Bathing and Swimming.
Your Animas insulin pump is completely waterproof up to 3.6 metres for 24 hours and can be worn in the shower or while swimming. To participate in water activities, clip the pump to your swimsuit or place it in a small “sport case”. Or, if you prefer, the pump and most infusion sets can be disconnected for up to one hour.
If you plan on using hot tubs, whirlpools or saunas, it is recommended that you remove your pump, infusion set and tubing. Exposure to extreme temperatures could possibly affect the quality of your insulin inside the pump, tubing and set. Always follow your healthcare professional’s individual guidelines when disconnecting your pump. Before and after you disconnect for any length of time, remember to check your blood glucose levels.
Note: Do not wear your Animas insulin pump when diving or in water at depths greater than 3.6 metres)
Because the pump delivers your insulin continuously, it must be worn during sleep. The basal insulin rate holds the blood sugar steady while you sleep. Sleeping with the pump is not difficult. It can be clipped to your pyjamas, placed in a pocket, tucked under a pillow, or kept next to you in bed.
Exercise and Sports.
There are many options for wearing your pump during exercise and sports activities. During “low-contact” sport activities, such as walking, biking, or aerobics, the pump can be clipped to the waistband. For added security, it can be placed in a “sport case”, or some people even sew pockets into their undergarments to keep it in place.
During “contact” sports such as rugby, basketball, or hockey, the pump can be disconnected for up to one hour, although many people prefer to keep it on and tucked under their sportswear. If you choose to disconnect your pump, always follow your physician/healthcare professional’s individual guidelines. Before and after you disconnect for any length of time, remember to check your blood glucose levels.
With an insulin pump, travelling requires preparation. Remember to order your supplies in advance, and remember to pack the following items:
- A letter from your consultant that explains the necessity of carrying insulin supplies and equipment
- A prescription for insulin, according to your consultants instructions
- Extra cartridges, infusion sets, and insulin
- Accessible snacks
- Fast-acting dextrose tablets that can dissolve in your mouth in case of air sickness and hypoglycaemia
- Emergency supplies
- Bottled water to prevent dehydration while flying
- The name of a referral Healthcare professional at your final destination in case of an emergency
- The long distance number in case you need to reach Animas Customer Support while you are away is +44 800 055 6606
Click here to download travelling tips to help you be prepared
A few things to remember.
- Pack your insulin carefully so that it is not exposed to extreme temperatures
- Pack your pump supplies in carry-on luggage when travelling by air or train
- Do not pack your supplies in checked luggage
- Adjust your pump’s clock when crossing time zones
For the most current information on airport security guidelines, visit the Department for Transport Web site.

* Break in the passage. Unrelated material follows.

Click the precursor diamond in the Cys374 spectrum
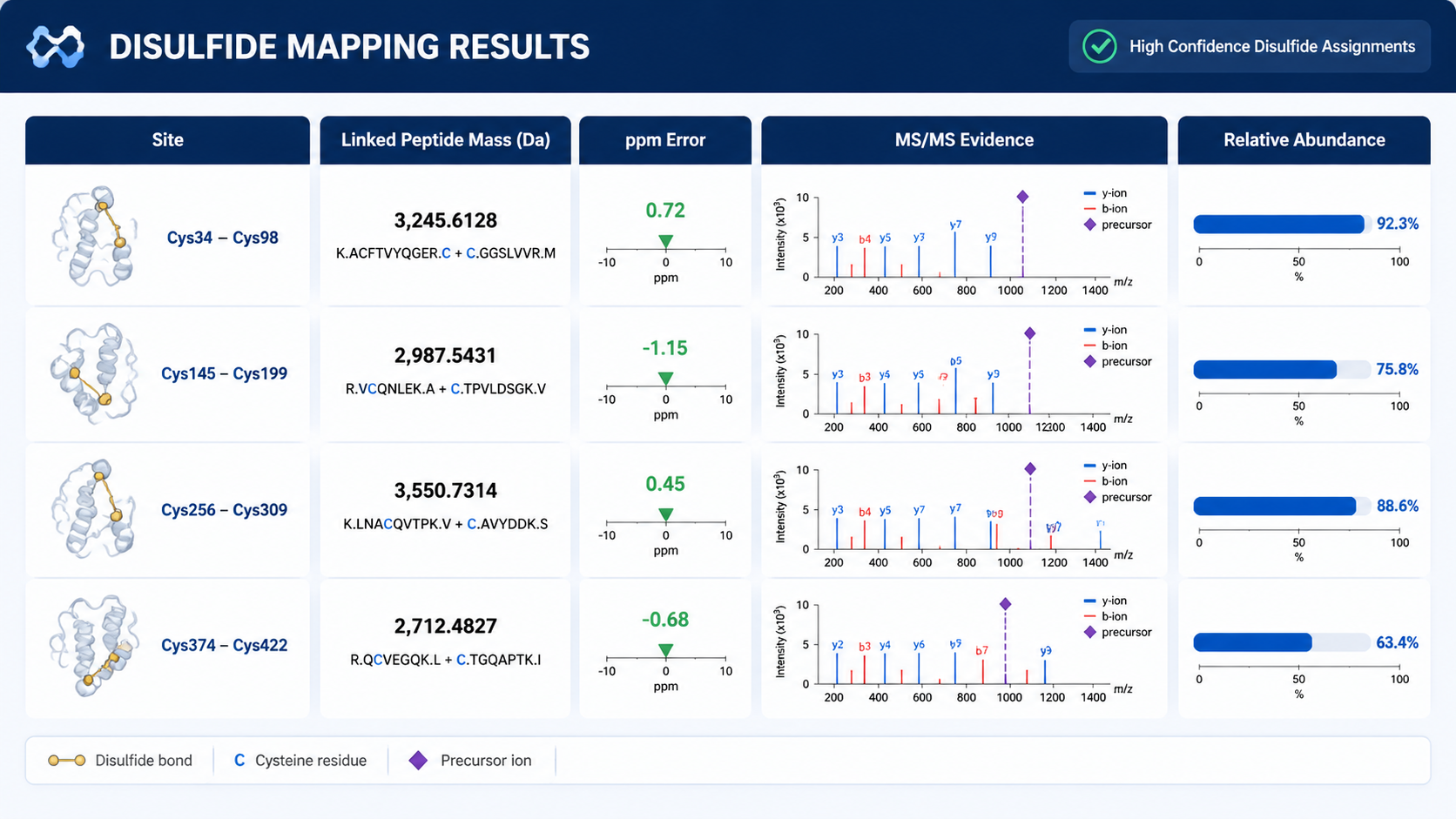This screenshot has width=1456, height=819. (1005, 604)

You should always carry an “emergency kit” of supplies for use with your pump, and be sure to carry injectable insulin supplies in the event your pump cannot deliver insulin.
Suggested supplies include, but are not limited to:
- blood glucose monitoring supplies
- fast-acting source of sugar, e.g., glucose tablets, juice, fruit, etc.
- injectable fast-acting insulin
- injectable long acting insulin
- alcohol swabs
- site preparation supplies
- infusion sets
- Animas insulin pump cartridges
- batteries for your Animas insulin pump
- medical identification (jewellery and wallet card)
- glucagon kit (along with instructions on how to administer it)
- emergency contact phone numbers
Problems with Infusion Sets and Sites.
A number of problems can occur with infusion sets and sites, so here are some of the most common ones, along with some suggested solutions. If you have other questions, call your 24/7 Animas Technical Support at UK 0800 055 6606 or Ireland 1800 812 715 option 2.
- Air bubbles in tubing
- Always fill your pump cartridge with room temperature insulin. Check Luer lock connection and tubing; change infusion set if needed; if using a disconnect set, remove the set from your infusion site and prime the bubbles out.
- Kinked tubing
- Straighten if needed; replace infusion set if needed.
- Blood in tubing (insulin looks pink or red)
- Change infusion set and site; check needle/cannula angle at new infusion site.
- Insulin leak
- Check Luer lock connection by wrapping a tissue around it to check for moisture; change infusion set if needed.
- Redness, tenderness, lumps, itching, warmth, and discharge
- Change infusion set and site; use sterile technique. Treat old site for infection if necessary. Call healthcare professional for instructions.